Metadata-Version: 2.1
Name: Giraffe-View
Version: 0.1.0.0
Summary: Giraffe_View is specially designed to provide a comprehensive assessment of the accuracy of long-read sequencing datasets obtained from both the PacBio and Nanopore platforms.
Home-page: https://github.com/lxd98/Giraffe_View
Author: Xudong Liu
Author-email: xudongliu98@gmail.com
Classifier: Programming Language :: Python :: 3
Classifier: License :: OSI Approved :: MIT License
Classifier: Operating System :: OS Independent
Requires-Python: >=3.7, <=3.11
Description-Content-Type: text/markdown
License-File: LICENSE
Requires-Dist: pysam (>=0.17.0)
Requires-Dist: plotnine (>=0.12.1)
Requires-Dist: numpy (>=1.7.0)
Requires-Dist: pandas (>=1.5.0)
Requires-Dist: tqdm (==4.64.0)

# Giraffe View

**Giraffe_View** is specially designed to provide a comprehensive assessment of the accuracy of long-read sequencing datasets obtained from both the PacBio and Nanopore platforms. 

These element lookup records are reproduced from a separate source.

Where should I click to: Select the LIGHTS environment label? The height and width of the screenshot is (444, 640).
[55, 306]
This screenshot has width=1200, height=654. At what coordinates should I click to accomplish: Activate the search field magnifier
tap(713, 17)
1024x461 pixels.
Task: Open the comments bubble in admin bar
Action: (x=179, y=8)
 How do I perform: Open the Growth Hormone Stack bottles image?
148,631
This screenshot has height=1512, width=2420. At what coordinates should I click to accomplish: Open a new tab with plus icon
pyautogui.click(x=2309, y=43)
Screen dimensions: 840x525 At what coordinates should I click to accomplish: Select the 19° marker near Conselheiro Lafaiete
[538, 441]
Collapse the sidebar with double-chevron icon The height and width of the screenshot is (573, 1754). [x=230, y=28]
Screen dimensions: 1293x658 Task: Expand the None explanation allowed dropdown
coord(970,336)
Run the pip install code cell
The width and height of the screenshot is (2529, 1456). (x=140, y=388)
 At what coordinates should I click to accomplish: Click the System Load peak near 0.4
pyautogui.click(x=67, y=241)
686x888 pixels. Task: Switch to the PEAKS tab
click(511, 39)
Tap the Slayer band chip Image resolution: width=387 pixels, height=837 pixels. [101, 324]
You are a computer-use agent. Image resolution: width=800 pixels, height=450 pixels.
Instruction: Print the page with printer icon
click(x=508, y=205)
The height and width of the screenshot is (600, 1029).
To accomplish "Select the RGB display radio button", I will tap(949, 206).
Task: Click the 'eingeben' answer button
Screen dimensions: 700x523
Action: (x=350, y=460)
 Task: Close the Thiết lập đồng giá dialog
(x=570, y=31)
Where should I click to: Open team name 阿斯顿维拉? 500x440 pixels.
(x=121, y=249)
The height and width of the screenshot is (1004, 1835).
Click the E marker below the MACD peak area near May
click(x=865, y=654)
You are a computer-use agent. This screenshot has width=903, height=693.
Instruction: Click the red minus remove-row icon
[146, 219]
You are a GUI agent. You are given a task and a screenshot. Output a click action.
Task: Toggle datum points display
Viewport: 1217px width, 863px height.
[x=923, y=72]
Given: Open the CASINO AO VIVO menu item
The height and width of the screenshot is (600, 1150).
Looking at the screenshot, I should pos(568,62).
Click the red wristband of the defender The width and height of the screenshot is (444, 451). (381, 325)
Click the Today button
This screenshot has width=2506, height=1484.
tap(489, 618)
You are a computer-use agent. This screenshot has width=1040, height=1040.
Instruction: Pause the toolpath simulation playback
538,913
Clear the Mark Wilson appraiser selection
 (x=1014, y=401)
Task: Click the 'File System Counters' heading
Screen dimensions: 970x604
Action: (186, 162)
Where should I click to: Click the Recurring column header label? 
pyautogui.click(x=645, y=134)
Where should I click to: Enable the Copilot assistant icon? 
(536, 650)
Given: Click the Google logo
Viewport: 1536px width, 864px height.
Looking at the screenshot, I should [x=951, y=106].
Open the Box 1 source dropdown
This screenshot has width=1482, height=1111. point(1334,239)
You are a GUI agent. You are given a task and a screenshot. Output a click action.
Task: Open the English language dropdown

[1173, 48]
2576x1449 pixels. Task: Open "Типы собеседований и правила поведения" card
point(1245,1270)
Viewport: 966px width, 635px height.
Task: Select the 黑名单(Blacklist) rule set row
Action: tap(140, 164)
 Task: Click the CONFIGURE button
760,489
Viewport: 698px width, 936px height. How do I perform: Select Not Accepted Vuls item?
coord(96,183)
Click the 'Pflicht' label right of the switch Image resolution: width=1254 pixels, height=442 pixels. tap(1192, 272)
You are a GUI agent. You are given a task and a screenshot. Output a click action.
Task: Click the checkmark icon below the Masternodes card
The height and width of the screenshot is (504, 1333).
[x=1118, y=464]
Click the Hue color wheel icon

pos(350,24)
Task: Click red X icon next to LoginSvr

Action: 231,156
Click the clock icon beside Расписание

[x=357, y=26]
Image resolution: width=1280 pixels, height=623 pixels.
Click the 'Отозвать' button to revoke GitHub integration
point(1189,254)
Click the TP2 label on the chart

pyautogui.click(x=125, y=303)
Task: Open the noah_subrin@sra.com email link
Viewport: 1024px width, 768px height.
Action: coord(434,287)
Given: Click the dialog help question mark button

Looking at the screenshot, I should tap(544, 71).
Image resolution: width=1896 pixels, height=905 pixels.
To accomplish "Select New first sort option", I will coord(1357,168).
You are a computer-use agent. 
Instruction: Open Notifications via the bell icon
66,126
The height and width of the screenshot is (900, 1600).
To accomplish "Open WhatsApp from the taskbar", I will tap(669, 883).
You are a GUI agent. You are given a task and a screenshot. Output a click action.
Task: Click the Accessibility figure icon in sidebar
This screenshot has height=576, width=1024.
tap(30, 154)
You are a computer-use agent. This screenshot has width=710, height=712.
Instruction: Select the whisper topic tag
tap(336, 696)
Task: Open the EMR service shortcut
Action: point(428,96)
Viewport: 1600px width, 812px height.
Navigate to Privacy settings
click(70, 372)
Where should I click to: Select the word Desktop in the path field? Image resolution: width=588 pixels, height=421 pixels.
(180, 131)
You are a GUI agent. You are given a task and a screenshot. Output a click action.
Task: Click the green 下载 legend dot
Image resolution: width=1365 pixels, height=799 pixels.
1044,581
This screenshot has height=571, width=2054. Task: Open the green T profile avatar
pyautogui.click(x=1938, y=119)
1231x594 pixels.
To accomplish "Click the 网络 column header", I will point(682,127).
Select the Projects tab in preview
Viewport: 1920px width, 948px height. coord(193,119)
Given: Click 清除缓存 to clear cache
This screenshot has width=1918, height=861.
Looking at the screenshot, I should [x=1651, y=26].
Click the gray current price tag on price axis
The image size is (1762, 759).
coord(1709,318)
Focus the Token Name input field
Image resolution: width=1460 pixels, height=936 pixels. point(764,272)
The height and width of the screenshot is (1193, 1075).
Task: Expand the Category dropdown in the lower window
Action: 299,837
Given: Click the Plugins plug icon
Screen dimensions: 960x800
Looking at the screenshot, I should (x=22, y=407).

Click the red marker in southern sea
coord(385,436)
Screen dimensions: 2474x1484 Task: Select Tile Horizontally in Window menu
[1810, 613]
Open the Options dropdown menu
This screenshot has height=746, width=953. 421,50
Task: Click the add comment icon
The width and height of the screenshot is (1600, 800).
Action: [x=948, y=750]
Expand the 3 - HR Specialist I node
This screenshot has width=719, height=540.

- `estimate`  Calculation of estimated read accuracy (Q score), length, and GC content. 

- `observe`  Calculation of observed read accuracy, mismatch proportion, and homopolymer identification (e.g. AAAA).
- `gcbias`  Calculation of the relationship between GC content and sequencing depth.
- `modbin` Calculation of the distribution of modification (e.g. 5mC or 6mA methylation) at the regional level.



# Installation

Before using this tool, you need to install additional dependencies for read processing, including the [samtools](https://www.htslib.org/)，[minimap2](https://github.com/lh3/minimap2), and [bedtools](https://github.com/arq5x/bedtools2). The following commands can help you install both the software package and its dependencies.

```shell
conda install -c bioconda -c conda-forge samtools minimap2 bedtools -y
pip install Giraffe-View
```

If you are unfamiliar with the process of installing `conda`, you can refer to the official conda documentation for detailed instructions. Please follow [this link](https://conda.io/projects/conda/en/latest/user-guide/install/index.html) for guidance on installing conda.



# General Usage

The `giraffe` can be run using following  commands:

```shell
giraffe -h
```

```shell
usage: giraffe [-h] {estimate,observe,gcbias,modbin} ...

A tool to help you assess the quality of long-read sequencing data.

positional arguments:
  {estimate,observe,gcbias,modbin}
    estimate            Estimated accuracy, length, and GC content.
    observe             Observed accuracy, mismatch proportion, and homopolymer identification.
    gcbias              Relationship between GC content and sequencing depth.
    modbin              Average modification proportion at regional level.

optional arguments:
  -h, --help            show this help message and exit
```



The available sub-commands are:





## estimate  

```shell
giraffe estimate -h
```

```shell
usage: giraffe estimate [-h] --input <file list> [--cpu <number>] [--plot]

options:
  -h, --help           show this help message and exit
  --input <file list>  input the file list
  --cpu <number>       number of cpu (default:10)
  --plot               results visualization
```

`file list` - a table with your sample ID, sequencing platforms (ONT/Pacbio), and path of your datasets **(FASTQ format)**, please using the SPACE(" ") to gap them.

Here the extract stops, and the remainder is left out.